MERIT 是一个用于学习解耦音乐表示的框架，旨在解决当前音乐相似度模型计算单一综合分数、混合了旋律、节奏和音色等不同维度的问题。该框架为这三个核心维度分别生成特定的表示。为克服真实音频中缺乏单一维度变化数据的问题，MERIT 采用了一种结合条件音频生成与源分离音轨的新型训练策略，以鼓励训练数据中出现单因素的变化。评估结果显示，MERIT 实现了强大的因子解耦性，每个表示头对其目标感知维度有强烈响应，而在其他维度上表现接近随机，这一特性在合成训练域和独立的真实世界音频中均成立。

## 正文

Current music similarity models typically compute a single, monolithic score, entangling distinct musical dimensions like melody, rhythm, and timbre. This limits user control and interpretability, making it impossible to execute nuanced queries.
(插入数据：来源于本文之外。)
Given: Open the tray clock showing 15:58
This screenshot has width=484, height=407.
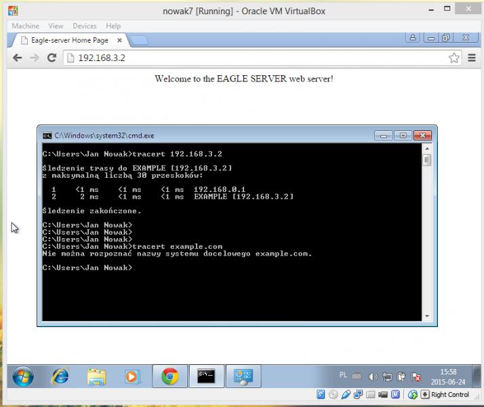Looking at the screenshot, I should 448,376.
We introduce MERIT, a framework for learning disentangled, factor-specific music representations tailored to these three core dimensions. To overcome the lack of isolated musical variations in real-world audio, we use a novel training strategy that uses conditional audio generation and source-separated stems to strongly encourage single-factor variation in training data. Our evaluations demonstrate strong factor-wise disentanglement. Each head responds strongly to its intended perceptual dimension while remaining near chance on the others, a representational property that holds across both the synthetic training domain and independent real-world audio.